Let’s be clear: this is not going away nor will it get any better. Students will not magically slack back on using digital equipment just because somebody says they should. Some—the rich ones—may find other ways: huge data plans, home based satellite systems and such. The less-well-off will, one supposes, be expected to just continue to exist in some decision-makers idea of how the Internet should be, namely the way in was in the 1990s when things were simply something else.

And that’s the way it is in my home province, a safe, secure and relatively prosperous place. I can only imagine how it is elsewhere.

So what should be done? Sadly, there is no simple solution. That’s fine, though, we should expect that complex problems should have equally complex solutions. A combination of these should help:

Smaller communities should band together, combine financial resources, hire consultants and apply for the provincial and federal grants that are available. They do exist at both levels but are not really utilized to the fullest potential. Both provincial and federal governments do have money available that can be used to upgrade local digital infrastructure.

As citizens we should continue to lobby politicians at all levels. While support is available it is still insufficient, especially for those in the most isolated regions such as Newfoundland’s south coast, and Northern Peninsula and most of Labrador.

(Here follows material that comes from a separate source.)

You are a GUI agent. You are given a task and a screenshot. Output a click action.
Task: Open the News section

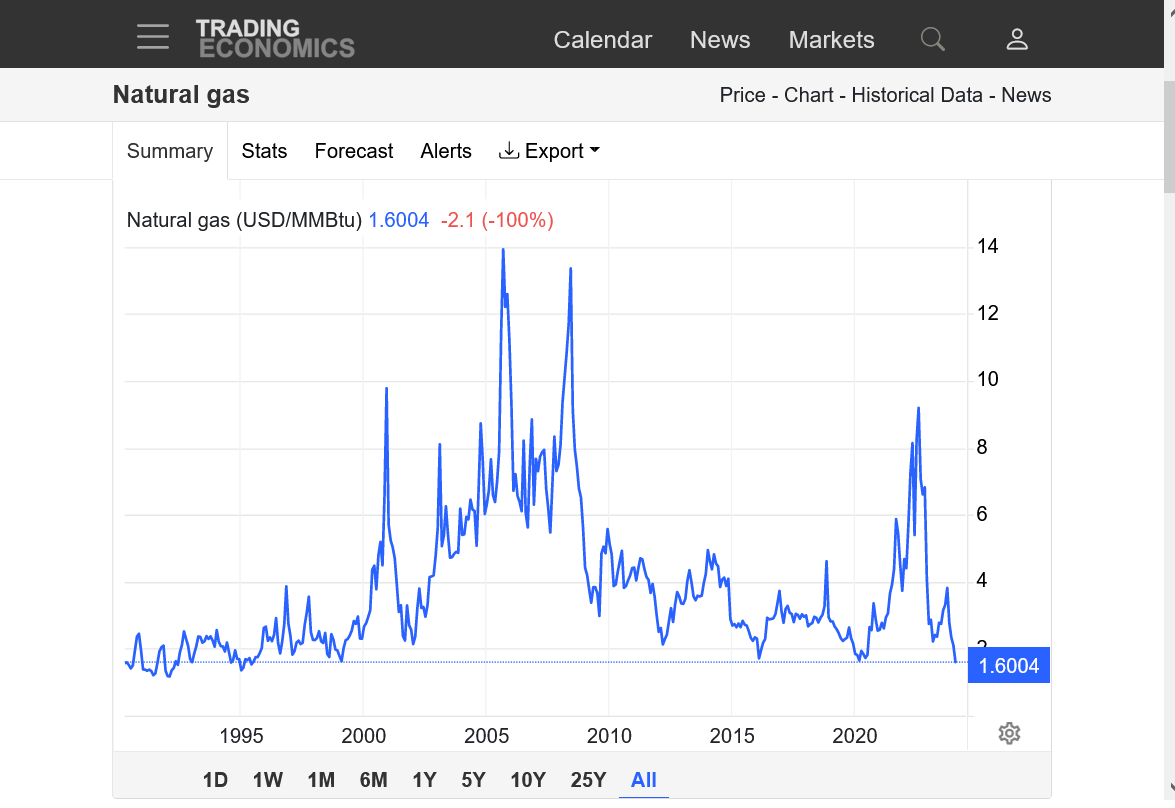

Individuals should make themselves aware of other options that also exist. Perhaps it’s not possible to string fibre throughout a small community right now but if a single high-speed line could be brought in, perhaps a community-based Wi-Fi could be set up as a stop-gap until a full community build is feasible.

Finally, it’s high time that some of the larger providers and their shareholders stopped sanding all of the money away to the Caymans and, instead put some of it back to the communities from which it came.

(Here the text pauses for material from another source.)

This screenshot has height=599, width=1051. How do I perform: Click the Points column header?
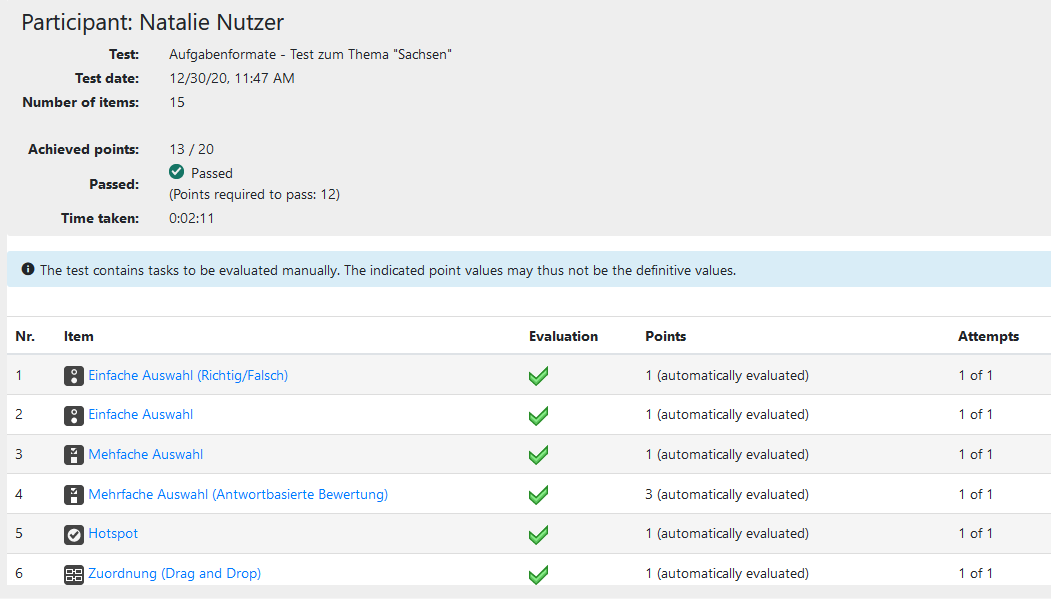[x=666, y=337]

As we roll further and further into the 21st Century we are becoming increasingly dependent on broadband services. The Internet is not an add-on, but, rather a vital part of everyday life, especially for our young people. Serious challenges posed by geography need to be met head-on with thoughtful deliberate efforts that balance equity with economy. Failure to do this will, in the end spell the death of the productive aspects of rural living. People will, in general, not settle for less than adequate connectivity and will, instead, choose to take their skills along with their social and economic contributions elsewhere.